Florida Tax: Lee County's taxable property value drops 15 percent
Local governments face tough choice: raise taxes or cuts
by Brian Liberatore, 02 June 2010 -- The county, its cities and fire districts will have to raise tax rates or cut millions from next year's budgets after another drop in property values.
New assessments from the county's property appraiser released Tuesday show the taxable value of county property dropping to $54.9 billion in 2009 — down 15 percent from the year before and almost 40 percent from four years ago during the height of real estate market. The numbers will be used to calculate local governments' 2010-11 budgets.
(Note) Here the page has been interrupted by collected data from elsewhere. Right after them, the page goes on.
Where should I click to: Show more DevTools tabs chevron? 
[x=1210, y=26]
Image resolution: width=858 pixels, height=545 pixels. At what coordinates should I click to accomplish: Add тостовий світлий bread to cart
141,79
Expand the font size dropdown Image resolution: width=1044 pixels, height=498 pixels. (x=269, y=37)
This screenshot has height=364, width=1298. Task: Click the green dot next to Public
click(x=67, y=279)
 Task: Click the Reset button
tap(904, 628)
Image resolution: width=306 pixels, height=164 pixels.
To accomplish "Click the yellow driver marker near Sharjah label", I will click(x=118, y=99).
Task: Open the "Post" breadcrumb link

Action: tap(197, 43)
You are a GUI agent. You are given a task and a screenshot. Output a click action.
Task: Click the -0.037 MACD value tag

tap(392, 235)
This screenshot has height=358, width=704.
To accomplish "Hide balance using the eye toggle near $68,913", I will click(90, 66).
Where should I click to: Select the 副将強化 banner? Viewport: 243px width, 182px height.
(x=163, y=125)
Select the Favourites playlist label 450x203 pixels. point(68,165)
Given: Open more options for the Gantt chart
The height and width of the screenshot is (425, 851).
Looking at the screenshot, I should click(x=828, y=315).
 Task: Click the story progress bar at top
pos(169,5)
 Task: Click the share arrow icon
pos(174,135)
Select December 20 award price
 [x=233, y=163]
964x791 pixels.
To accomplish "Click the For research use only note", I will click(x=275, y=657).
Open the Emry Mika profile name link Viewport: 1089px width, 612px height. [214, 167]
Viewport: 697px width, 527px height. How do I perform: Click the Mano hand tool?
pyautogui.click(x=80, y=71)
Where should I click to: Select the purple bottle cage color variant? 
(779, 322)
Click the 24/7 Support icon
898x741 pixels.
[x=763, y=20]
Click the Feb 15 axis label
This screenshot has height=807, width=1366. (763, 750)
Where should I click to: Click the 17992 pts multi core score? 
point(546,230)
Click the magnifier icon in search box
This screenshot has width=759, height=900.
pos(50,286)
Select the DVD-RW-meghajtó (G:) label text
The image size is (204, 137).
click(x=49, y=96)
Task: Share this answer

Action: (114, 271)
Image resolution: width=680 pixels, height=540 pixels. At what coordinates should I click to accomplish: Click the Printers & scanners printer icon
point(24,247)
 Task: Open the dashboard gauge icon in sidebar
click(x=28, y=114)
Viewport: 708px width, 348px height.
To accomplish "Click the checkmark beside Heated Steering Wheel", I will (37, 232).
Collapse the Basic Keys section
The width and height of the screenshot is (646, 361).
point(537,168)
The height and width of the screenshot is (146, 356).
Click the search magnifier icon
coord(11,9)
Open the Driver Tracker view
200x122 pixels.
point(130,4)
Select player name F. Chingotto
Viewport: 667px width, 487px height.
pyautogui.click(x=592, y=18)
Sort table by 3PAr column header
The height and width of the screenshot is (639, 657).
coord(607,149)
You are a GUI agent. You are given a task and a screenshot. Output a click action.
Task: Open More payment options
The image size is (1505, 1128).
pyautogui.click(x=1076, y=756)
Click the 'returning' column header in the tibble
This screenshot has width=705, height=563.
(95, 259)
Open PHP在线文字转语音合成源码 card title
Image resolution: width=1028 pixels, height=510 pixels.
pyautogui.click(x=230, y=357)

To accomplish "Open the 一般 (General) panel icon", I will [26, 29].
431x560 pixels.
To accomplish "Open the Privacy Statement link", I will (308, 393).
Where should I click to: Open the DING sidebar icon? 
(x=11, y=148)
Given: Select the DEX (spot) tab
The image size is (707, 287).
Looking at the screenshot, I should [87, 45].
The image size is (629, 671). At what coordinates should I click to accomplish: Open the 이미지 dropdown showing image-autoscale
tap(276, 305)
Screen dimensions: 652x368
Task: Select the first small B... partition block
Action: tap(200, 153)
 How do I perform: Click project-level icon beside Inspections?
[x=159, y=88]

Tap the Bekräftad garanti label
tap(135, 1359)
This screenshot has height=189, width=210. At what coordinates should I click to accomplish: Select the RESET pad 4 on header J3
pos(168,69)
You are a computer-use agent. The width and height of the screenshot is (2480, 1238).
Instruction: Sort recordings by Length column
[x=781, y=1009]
The values are only estimates, but it's unusual for the final numbers due July 1 to vary much.
The drop is worse than many had expected. Lee's countywide value hasn't been this low since 2005, when the region had about 100,000 fewer people and had been hit by Hurricane Charley a year earlier.
Wilkinson is blaming a comatose commercial property market and negligible new construction for the decline. Although the value of residential property is stabilizing, he said, commercial property continues to decline.
"Commercial," Wilkinson said, "always follows residential."
The county saw only $600,000 in new construction between 2008 and '09 — one-tenth the $6.2 million amount from 2006.
Values in Fort Myers, which has a high concentration of commercial property, dropped almost 18 percent. The city last month expected a 10 percent drop. That means unless the city raises its tax rate by 22 percent, it will have to trim a dime from every dollar spent.
"Reality is hitting home," said Fort Myers Mayor Randy Henderson.
The city is looking at shorter work weeks, staff furloughs and possibly layoffs, Henderson said.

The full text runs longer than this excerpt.